There’s the old saying that “they don’t make ‘em like they used to,” and when it comes to movies—especially a certain type of family fare—the same thought can apply. The ’80s gave birth to countless adventures featuring kids in leading roles, with stories pitting them against massive threats and seemingly impossible odds. E.T. the Extra-Terrestrial, Goonies, The Explorers, Monster Squad, and even fare such as Space Camp and Masters of the Universe fit the bill for big stories with a very simple core—teamwork, friendship, and doing good.

Writer/director Joe Cornish (Attack the Block) grew up in that era, and it shows in The Kid Who Would Be King (20th Century Fox). Inspired by the classic Sword in the Stone mythology of King Arthur and the fabled sword, Excalibur, the film serves as a modern update on a tale with which a new generation may not yet be familiar.

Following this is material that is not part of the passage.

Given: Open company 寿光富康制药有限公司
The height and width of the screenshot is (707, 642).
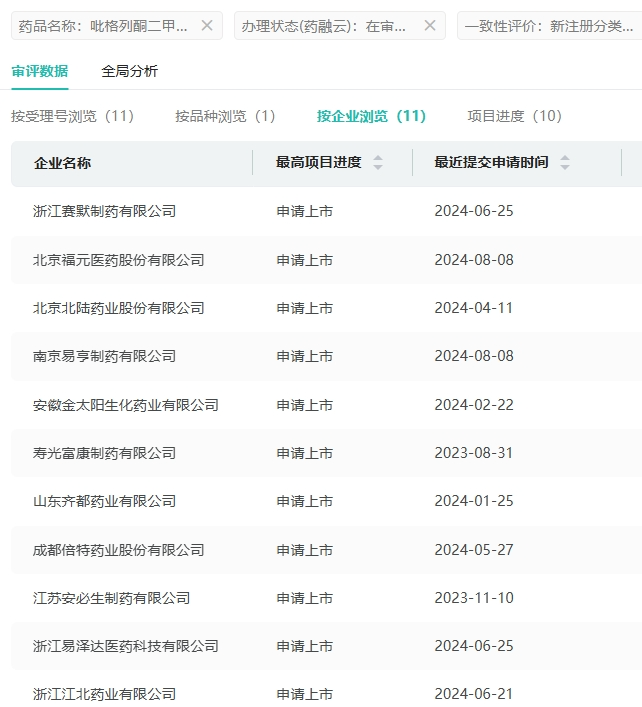Looking at the screenshot, I should tap(104, 453).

Louis Ashbourne Serkis stars as Alex, a bullied youth who thinks he’s ordinary until he stumbles upon something quite extraordinary. After being chased through a construction site, Alex comes upon a crumbling block of concrete with a sword inside. Pulling it from the rubble with ease, Alex and his friend, Bedders (Dean Chaumoo) take to Google Translate for insight to the inscription on its crossguard. It’s said to be Excalibur, but the kids take it to be a prank until demons rise and an unusual new student arrives just as the chaos erupts.

Merlin, played by both Angus Imrie and Sir Patrick Stewart in an age-hopping twist, becomes the key to the story in convincing the new Knights of The Roundtable—including bullies Lance (Tom Taylor) and Kaye (Rhianna Dorris)—that their quest is not only real, but one worth taking.

What follows is a brisk and funny adventure that will connect with audiences of all ages, right down to pop culture connections including Star Wars and Mario Kart. There’s even a couple of not-so-subtle nods to 1981’s Excalibur, in which Stewart portrayed Leondegrance.

There’s also something to be said about some additional statements in the film, such as “a land is only as good as its leaders.” In the midst of a story about a bunch of kids being true to themselves and raising a sword for chivalry, there’s background reflection of the world we live in today. Storefronts with familiar black-and-yellow “going out of business” signs,  and a slight edge of darkness that’s not a product of ancient evil, but the troubles of life in the 21st century.

Above it all, there’s a message that the future is unwritten, and it’s up to the kids of today to rise up and become the noble leaders of tomorrow, because there will always be battles left to fight.